Performance Considerations
| Aspect | Impact | Mitigation |
|---|---|---|
| Context propagation | <1ms per request | AsyncLocalStorage is fast |
| Extra fields in logs | ~50 bytes per log | Negligible |
| Tenant lookup | 1-5ms | Cache tenant details |
| Cross-tenant queries | Depends on volume | Add tenant_id to indexes |
Next Steps
- Node.js SDK - Full logging setup
- PostgreSQL Integration - Database logging
- GDPR Compliance - Privacy requirements for EU tenants
Frequently Asked Questions
How does LogTide enforce per-tenant log isolation in a multi-tenant SaaS?
LogTide stores a tenant_id field on every log entry, which is injected automatically by tenant-aware middleware using AsyncLocalStorage. This means every query, dashboard, and API endpoint can be scoped to a single tenant, and tenants accessing their own log data through your admin API will only ever see their own records.

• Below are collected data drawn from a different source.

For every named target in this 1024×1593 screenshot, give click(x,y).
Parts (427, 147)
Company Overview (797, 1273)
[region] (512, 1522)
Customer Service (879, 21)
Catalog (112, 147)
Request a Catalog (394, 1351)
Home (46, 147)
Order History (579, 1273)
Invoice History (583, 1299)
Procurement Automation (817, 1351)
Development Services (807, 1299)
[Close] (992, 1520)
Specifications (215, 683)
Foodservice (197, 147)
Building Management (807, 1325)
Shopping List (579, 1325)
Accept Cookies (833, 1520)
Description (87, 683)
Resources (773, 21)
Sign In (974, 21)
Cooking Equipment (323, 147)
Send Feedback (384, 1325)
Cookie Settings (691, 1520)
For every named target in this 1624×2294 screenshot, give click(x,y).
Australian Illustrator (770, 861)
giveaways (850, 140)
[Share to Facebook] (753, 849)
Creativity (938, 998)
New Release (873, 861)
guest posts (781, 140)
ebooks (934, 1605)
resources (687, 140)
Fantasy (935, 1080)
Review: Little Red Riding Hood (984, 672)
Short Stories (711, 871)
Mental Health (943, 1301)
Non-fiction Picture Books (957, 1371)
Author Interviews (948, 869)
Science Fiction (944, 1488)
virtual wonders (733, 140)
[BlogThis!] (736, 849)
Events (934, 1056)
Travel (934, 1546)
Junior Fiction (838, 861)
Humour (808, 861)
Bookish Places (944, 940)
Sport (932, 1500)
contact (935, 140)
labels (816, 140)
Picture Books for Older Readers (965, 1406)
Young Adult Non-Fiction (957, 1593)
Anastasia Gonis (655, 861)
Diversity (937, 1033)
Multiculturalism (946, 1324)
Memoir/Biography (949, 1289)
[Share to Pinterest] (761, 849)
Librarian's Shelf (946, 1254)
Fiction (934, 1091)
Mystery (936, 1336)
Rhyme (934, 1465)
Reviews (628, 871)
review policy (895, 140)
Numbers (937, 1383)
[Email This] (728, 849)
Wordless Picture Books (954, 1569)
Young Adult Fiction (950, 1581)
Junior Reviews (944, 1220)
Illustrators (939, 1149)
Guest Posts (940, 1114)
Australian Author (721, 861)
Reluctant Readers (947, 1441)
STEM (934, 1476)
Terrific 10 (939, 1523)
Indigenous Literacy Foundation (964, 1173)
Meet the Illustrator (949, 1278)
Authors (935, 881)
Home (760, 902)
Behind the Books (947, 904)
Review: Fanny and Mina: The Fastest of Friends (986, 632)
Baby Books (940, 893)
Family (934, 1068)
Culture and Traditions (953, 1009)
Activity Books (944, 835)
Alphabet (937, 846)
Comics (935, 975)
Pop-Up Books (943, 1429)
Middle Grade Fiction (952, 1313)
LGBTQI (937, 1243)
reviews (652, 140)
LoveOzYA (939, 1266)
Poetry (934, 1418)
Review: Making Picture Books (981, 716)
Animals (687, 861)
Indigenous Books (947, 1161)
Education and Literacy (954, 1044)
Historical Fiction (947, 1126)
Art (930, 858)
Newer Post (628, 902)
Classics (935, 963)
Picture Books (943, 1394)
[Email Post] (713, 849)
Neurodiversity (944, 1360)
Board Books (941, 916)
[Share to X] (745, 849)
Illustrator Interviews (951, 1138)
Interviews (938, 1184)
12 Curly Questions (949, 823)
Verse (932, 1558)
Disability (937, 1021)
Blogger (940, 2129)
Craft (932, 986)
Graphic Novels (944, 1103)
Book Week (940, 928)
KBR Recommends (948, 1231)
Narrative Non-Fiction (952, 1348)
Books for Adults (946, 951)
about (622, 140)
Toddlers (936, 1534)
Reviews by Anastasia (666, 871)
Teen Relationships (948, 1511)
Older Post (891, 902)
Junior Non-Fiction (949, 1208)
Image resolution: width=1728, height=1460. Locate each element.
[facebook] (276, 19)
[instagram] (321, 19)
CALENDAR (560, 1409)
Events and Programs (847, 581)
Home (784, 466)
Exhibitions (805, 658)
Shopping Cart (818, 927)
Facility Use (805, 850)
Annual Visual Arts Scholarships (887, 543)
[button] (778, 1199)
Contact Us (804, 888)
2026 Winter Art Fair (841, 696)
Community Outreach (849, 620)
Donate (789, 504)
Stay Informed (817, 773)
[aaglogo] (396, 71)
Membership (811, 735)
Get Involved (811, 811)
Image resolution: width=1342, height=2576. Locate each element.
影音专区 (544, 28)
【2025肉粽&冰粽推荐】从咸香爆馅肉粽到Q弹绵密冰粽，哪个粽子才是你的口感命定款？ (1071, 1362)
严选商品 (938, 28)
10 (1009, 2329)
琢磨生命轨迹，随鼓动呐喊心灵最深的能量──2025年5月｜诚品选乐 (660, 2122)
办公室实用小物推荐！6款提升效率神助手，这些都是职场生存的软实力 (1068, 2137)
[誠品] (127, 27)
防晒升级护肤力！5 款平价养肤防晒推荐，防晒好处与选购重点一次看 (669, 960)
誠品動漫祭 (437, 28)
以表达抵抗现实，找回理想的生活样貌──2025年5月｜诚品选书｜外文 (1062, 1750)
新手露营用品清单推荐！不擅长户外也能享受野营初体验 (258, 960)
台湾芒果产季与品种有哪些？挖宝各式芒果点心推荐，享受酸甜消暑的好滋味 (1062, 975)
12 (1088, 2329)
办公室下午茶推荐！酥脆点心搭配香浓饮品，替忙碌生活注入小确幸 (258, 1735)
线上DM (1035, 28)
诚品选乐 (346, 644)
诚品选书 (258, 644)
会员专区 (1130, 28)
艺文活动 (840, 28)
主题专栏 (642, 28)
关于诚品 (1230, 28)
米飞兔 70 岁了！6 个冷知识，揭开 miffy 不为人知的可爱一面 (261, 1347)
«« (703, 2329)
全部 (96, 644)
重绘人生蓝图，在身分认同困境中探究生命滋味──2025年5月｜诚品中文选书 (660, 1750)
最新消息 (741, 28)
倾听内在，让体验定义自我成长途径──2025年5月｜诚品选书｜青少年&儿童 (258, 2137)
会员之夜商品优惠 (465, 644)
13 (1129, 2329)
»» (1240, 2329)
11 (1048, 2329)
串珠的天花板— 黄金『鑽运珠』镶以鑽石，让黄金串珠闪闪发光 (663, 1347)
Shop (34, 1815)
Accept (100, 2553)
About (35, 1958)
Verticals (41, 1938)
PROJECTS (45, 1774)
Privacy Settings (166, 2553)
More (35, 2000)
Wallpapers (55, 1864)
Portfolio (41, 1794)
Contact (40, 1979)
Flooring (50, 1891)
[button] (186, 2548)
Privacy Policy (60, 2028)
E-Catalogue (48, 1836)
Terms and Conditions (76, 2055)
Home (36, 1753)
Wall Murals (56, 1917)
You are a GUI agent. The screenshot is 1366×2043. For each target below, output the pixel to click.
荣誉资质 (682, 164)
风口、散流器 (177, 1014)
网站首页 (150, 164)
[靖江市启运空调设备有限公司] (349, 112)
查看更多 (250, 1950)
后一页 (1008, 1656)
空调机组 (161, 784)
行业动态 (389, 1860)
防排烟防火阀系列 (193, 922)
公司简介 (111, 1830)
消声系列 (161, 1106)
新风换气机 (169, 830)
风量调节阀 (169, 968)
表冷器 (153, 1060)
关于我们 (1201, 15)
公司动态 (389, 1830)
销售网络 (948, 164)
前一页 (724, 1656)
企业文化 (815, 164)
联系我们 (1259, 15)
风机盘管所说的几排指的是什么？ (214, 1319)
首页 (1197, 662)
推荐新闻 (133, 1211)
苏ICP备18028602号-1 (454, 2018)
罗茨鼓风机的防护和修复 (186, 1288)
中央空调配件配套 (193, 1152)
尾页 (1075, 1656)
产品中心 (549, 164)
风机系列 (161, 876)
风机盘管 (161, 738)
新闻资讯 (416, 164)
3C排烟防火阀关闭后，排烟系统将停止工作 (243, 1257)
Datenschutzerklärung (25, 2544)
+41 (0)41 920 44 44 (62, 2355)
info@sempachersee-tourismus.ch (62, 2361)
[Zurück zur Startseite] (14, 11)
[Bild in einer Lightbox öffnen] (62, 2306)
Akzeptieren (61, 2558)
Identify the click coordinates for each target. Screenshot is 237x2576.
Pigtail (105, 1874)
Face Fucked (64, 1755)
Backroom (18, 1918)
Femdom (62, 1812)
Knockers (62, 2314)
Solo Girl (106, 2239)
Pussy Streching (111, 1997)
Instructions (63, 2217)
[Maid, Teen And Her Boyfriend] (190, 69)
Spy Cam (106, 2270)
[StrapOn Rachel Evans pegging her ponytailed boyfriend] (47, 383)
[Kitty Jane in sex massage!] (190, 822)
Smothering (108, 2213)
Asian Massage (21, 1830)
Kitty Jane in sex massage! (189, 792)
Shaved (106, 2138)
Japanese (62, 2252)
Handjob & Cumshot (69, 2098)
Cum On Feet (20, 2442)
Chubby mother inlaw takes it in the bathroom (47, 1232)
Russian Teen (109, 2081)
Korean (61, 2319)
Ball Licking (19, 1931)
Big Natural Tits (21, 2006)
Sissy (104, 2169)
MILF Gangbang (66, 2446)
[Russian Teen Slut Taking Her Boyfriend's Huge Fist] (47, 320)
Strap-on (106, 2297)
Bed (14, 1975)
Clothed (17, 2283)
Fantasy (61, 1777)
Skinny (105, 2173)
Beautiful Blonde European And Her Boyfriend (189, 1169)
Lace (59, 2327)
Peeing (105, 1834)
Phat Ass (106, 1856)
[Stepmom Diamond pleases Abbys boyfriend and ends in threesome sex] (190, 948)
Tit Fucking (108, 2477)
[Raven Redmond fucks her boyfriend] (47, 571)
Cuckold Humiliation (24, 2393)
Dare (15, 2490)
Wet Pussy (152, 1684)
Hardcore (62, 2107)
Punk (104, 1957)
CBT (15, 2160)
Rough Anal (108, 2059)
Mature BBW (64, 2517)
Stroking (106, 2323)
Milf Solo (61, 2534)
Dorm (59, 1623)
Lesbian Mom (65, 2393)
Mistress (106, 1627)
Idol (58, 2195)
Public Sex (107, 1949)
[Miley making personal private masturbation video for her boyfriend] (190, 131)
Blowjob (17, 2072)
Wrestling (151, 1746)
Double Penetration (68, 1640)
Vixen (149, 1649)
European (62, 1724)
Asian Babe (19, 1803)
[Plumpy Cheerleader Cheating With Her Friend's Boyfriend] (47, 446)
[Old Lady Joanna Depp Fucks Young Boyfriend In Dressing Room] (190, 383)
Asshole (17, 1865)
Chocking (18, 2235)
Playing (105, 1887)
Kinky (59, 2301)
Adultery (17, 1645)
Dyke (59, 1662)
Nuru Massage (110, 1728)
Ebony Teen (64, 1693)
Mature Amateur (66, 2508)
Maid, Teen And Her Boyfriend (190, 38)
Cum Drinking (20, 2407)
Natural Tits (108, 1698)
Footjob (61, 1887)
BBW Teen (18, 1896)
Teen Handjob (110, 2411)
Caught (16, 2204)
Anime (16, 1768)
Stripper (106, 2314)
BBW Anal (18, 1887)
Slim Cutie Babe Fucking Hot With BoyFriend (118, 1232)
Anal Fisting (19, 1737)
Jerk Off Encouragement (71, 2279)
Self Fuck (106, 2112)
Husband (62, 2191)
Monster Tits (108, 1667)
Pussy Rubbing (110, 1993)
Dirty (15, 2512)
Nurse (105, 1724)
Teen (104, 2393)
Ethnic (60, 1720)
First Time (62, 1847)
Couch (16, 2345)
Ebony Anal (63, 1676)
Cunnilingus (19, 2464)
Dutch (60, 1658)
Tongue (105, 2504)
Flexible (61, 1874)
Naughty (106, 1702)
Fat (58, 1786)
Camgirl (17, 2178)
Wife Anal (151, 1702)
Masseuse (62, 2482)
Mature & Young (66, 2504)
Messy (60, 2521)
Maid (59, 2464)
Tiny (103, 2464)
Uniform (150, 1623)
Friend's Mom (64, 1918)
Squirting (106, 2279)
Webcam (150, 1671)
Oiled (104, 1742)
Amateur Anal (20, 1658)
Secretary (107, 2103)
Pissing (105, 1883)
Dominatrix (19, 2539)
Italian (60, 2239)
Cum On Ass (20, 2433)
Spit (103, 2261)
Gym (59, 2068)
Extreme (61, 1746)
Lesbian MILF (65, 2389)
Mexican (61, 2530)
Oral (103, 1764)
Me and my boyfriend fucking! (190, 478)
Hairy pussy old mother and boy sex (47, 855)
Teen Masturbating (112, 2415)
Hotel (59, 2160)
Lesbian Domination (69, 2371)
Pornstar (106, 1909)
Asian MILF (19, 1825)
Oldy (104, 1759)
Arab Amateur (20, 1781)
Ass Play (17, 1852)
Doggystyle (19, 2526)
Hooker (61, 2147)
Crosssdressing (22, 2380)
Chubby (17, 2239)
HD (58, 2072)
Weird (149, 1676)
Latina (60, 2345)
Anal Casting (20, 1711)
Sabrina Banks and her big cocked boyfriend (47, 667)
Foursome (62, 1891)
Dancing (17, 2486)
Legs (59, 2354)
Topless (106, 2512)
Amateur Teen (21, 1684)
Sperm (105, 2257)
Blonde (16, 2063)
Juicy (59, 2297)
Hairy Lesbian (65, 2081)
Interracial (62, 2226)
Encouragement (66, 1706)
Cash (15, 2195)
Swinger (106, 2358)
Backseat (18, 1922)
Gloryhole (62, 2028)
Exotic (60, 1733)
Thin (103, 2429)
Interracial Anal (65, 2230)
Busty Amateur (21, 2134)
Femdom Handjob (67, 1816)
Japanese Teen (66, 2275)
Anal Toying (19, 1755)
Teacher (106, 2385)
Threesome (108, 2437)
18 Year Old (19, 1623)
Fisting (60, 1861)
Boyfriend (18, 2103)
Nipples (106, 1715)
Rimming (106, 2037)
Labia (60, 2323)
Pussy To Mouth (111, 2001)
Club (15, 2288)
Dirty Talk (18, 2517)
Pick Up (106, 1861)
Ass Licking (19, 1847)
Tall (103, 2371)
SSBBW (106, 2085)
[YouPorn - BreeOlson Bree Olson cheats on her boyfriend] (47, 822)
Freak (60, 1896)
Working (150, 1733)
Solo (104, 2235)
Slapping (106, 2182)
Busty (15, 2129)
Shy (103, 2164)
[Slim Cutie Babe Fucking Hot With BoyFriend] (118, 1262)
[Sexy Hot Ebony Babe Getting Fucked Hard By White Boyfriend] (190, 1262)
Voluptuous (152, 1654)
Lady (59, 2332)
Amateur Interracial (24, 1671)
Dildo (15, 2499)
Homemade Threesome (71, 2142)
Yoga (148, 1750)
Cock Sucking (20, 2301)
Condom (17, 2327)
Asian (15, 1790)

Can individual tenants access their own logs through LogTide?
Yes. You can expose a tenant-facing API endpoint that queries LogTide filtered by the authenticated tenant_id, strips internal fields before returning results, and gives enterprise customers full visibility into their own activity without exposing other tenants data.
Does LogTide support cross-tenant analytics for platform operators?
Yes. Because every log entry carries tenant_id and tenant_plan, platform operators can aggregate across all tenants to find the highest error rates, heaviest API consumers, and slowest tenants. This same data supports cost allocation and chargeback reporting per tenant plan.
How should background jobs be handled in a multi-tenant logging setup?
Background jobs run outside of HTTP request context, so tenant context must be set manually before the job runs. The recommended approach is to load the tenant details from the job payload and wrap the job execution inside a tenantStorage.run call so all log entries produced by that job are automatically tagged with the correct tenant_id.